Ask HN: Best way to find a better job without contacts - tombell

I lack the contacts for finding a better job in my local area. Does anyone have any tips for finding a better job in the short term without spending months making new contacts? I&#x27;m tied to my location for another 10 months due to renting.
======
zachlatta
You'll need contacts to some extent (or at least they'll help a lot). Go to a
local developer meetup and meet people/hand out business cards. Always have an
example of your work with you to show to people.

If you're really desperate, you could try sites like oDesk or similar.

------
vincentbarr
It depends on what sort of job you are looking for and at what type of
company.

I suggest building a proposal of what you would do to improve X at Company A.
Say, for example, you're interested in [role] at target companies A, B, and C.
Providing them with 'free', outsider consulting is a good way to a) validate
your expertise, b) show that you're interested in the company and c) start a
conversation out of the blue, and perhaps make a few contacts quickly.
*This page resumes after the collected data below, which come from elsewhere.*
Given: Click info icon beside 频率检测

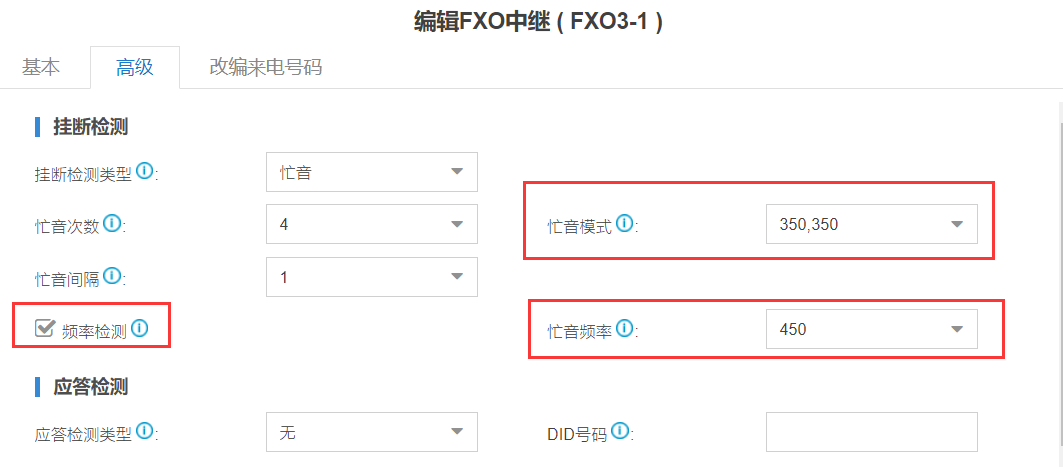Looking at the screenshot, I should [140, 328].
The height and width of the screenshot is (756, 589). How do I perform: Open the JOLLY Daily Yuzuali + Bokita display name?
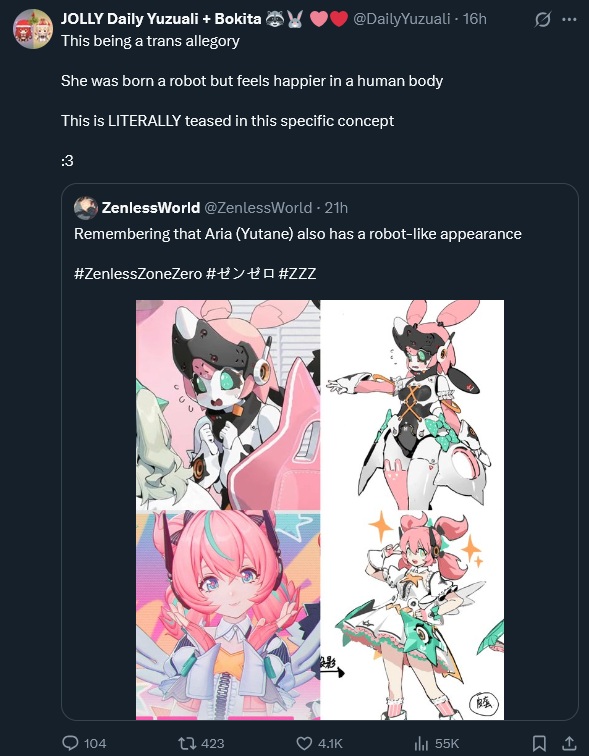pyautogui.click(x=161, y=19)
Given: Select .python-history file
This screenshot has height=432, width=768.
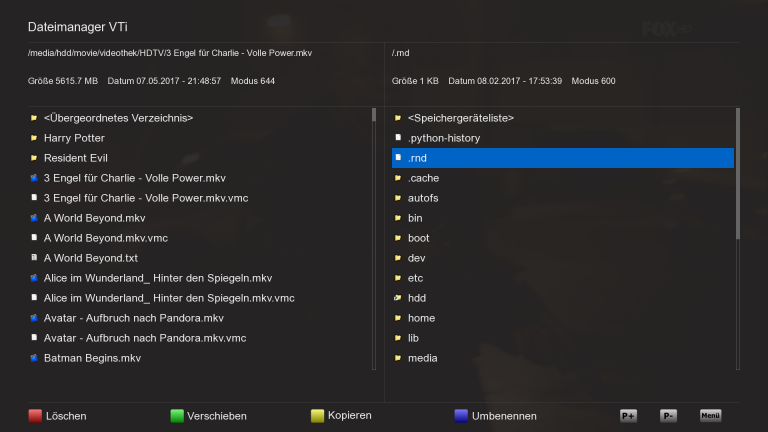Looking at the screenshot, I should (x=444, y=138).
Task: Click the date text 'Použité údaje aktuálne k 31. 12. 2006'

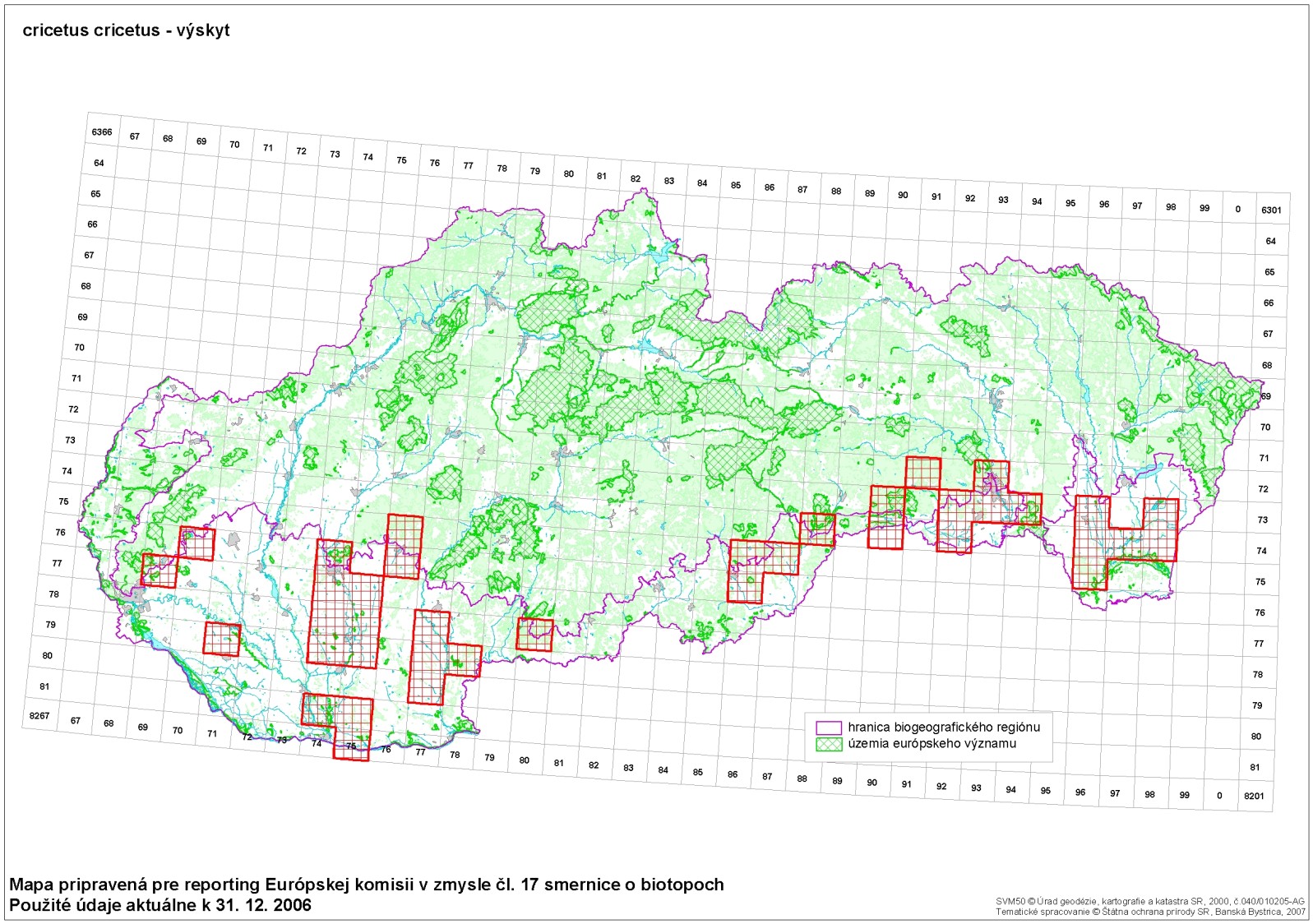Action: tap(160, 905)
Try to back your way into an understanding of their strategy and tactics for X
through a lot of observation and research (shouldn't actually take _that_
long). Then, do the same for their competition, or find analogous examples in
another industry. After you have a feel for their strengths and weaknesses,
you could identify the gap between what their competitors do really well and
what Company A does not. Then, make a thoughtful, quantitative approach for
how you would improve the company's standing in X, or redesign page Y to
increase R based on what you know about T. There are a lot of ways you could
take this.

Summary: demonstrate your understanding of the company, the problem you want
to help them solve, and your solution. Send it a person in the respective
department or even Tweet a link to your proposal at the company. Best case
scenario: they hire you. Worst case scenario: they don't, but other companies
take notice and you're building a portfolio.

------
japhyr
Are you sure there isn't some flexibility in your renting? Some landlords just
want to make sure their place doesn't sit vacant, and that they don't end up
with a series of short-term renters.

If your lease is the only thing holding you there, you might ask your landlord
if you can leave early. It can depend on the landlord, and the local real
estate market. Recruiting someone to take over the apartment can make the idea
more amenable to a landlord as well.

------
joaoyc
Having a portfolio of your work? It's a good way to start marketing yourself.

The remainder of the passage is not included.